*PROVIDED MATERIAL*:
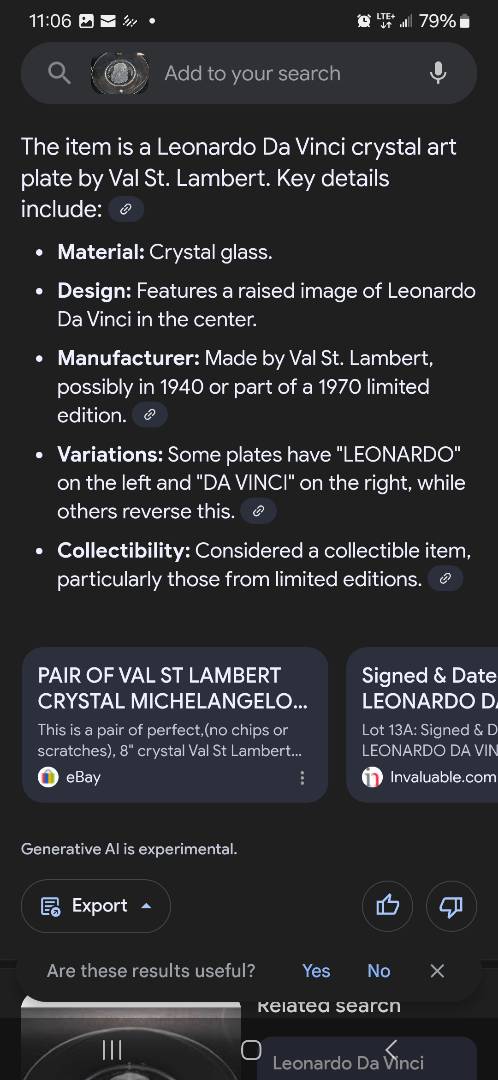Tap the thumbs down feedback icon
This screenshot has width=498, height=1080.
(x=451, y=906)
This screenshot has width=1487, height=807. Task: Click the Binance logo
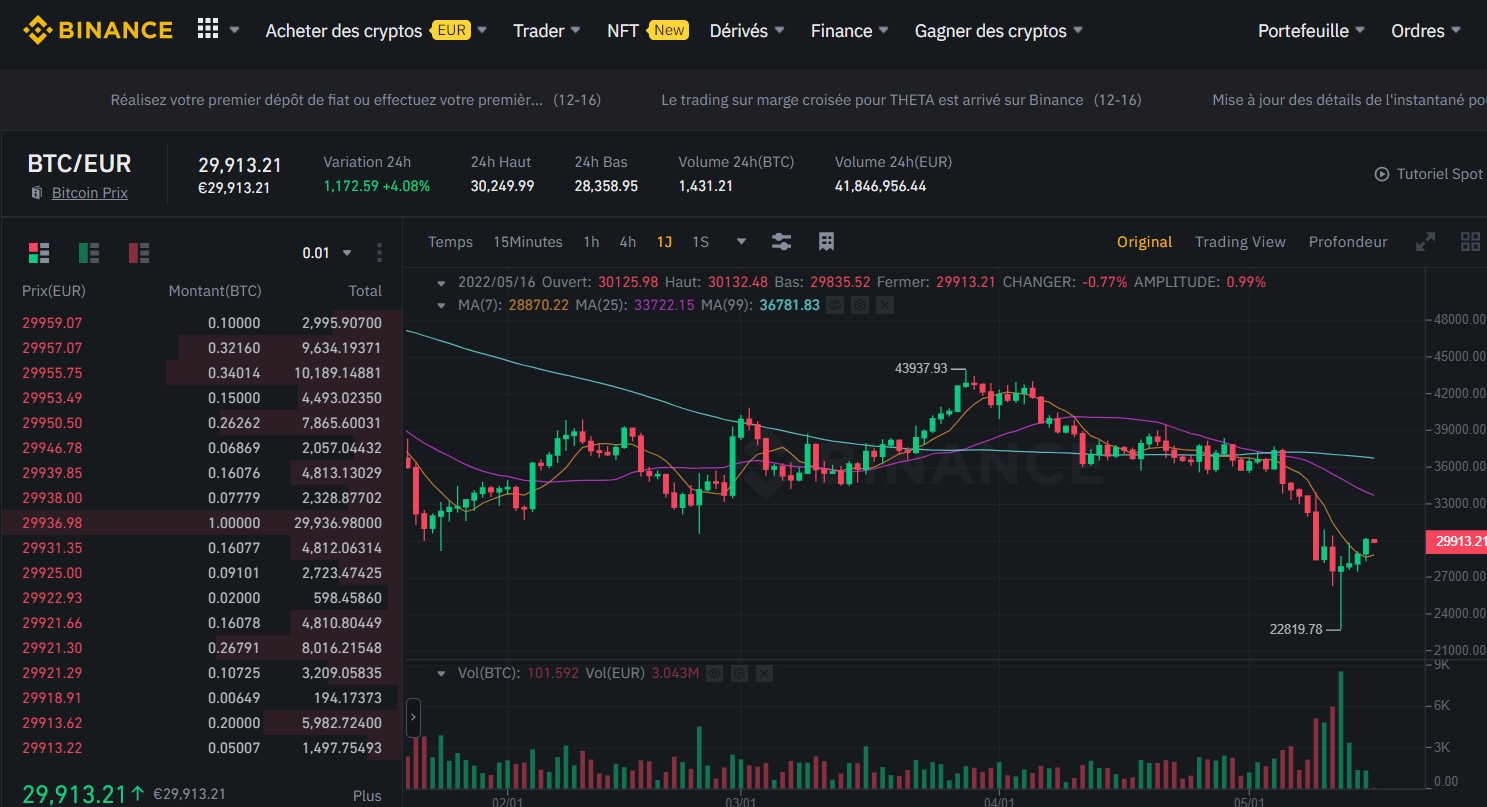pos(98,30)
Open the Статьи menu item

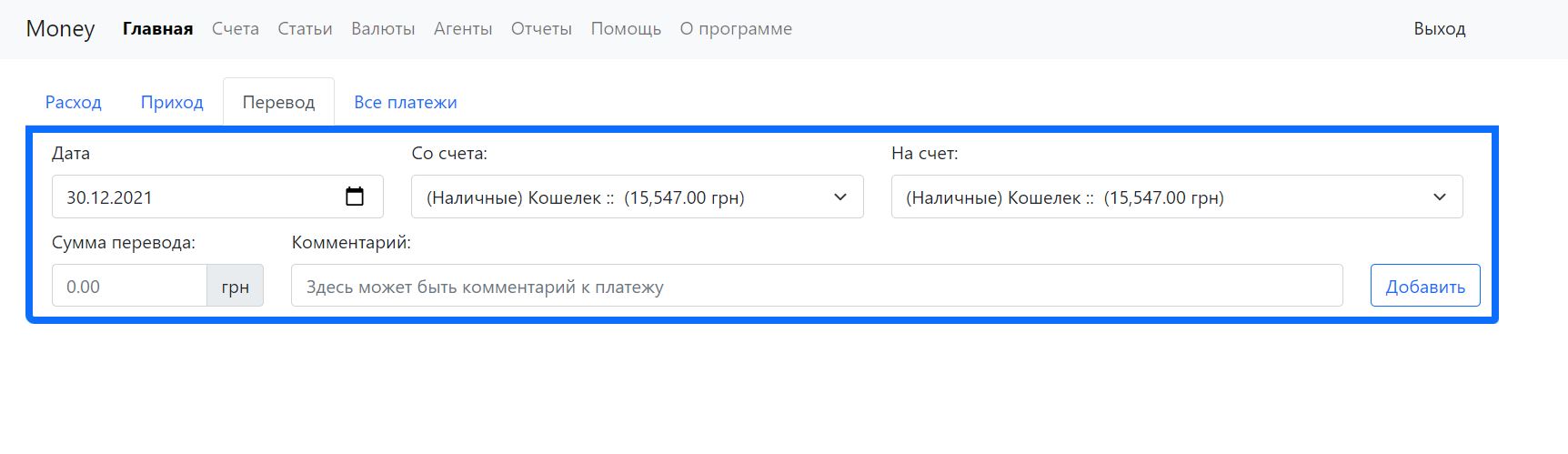point(305,29)
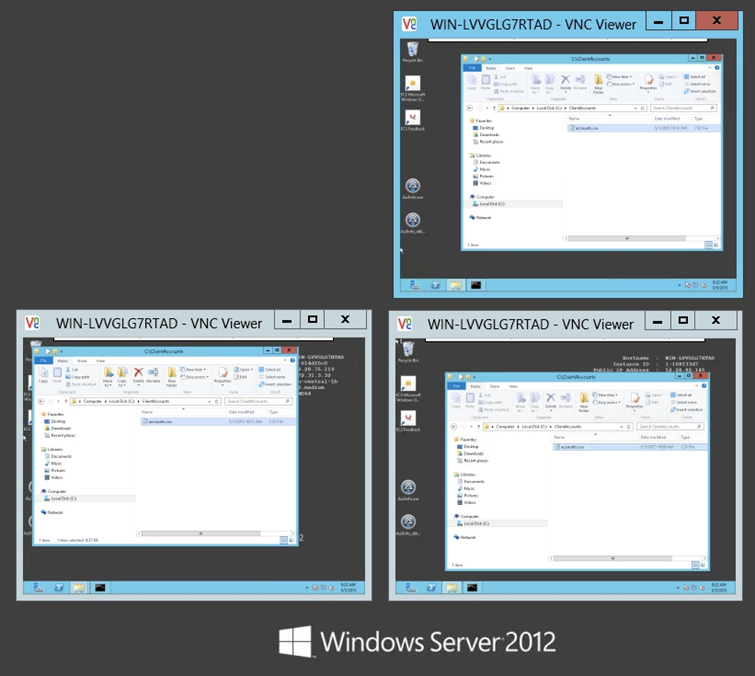Click File Explorer taskbar icon in top window
This screenshot has width=755, height=676.
tap(457, 285)
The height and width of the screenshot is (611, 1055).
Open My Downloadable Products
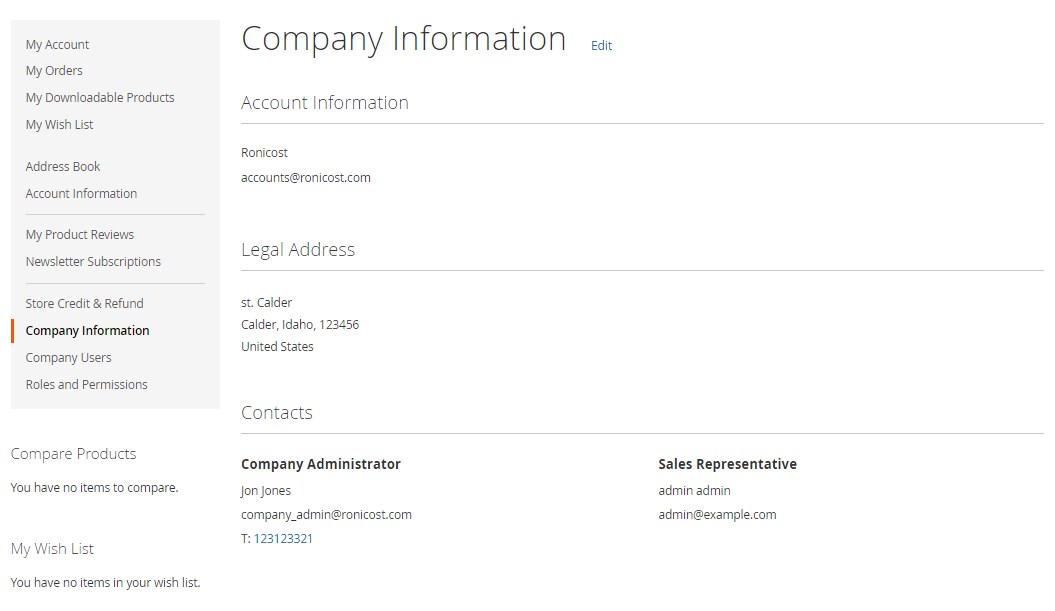100,98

*EXERCISE REQUIREMENTS*: Write the lines from the line containing "This screenshot has width=1487, height=807." through the last line of the data out again exactly, and only those lines; pictures stay out.

*WRITTEN RESPONSE*:
This screenshot has width=1487, height=807. Task: Click the Binance logo
pos(98,30)
Open the Статьи menu item

point(305,29)
Click File Explorer taskbar icon in top window
This screenshot has width=755, height=676.
tap(457, 285)
The height and width of the screenshot is (611, 1055).
Open My Downloadable Products
100,98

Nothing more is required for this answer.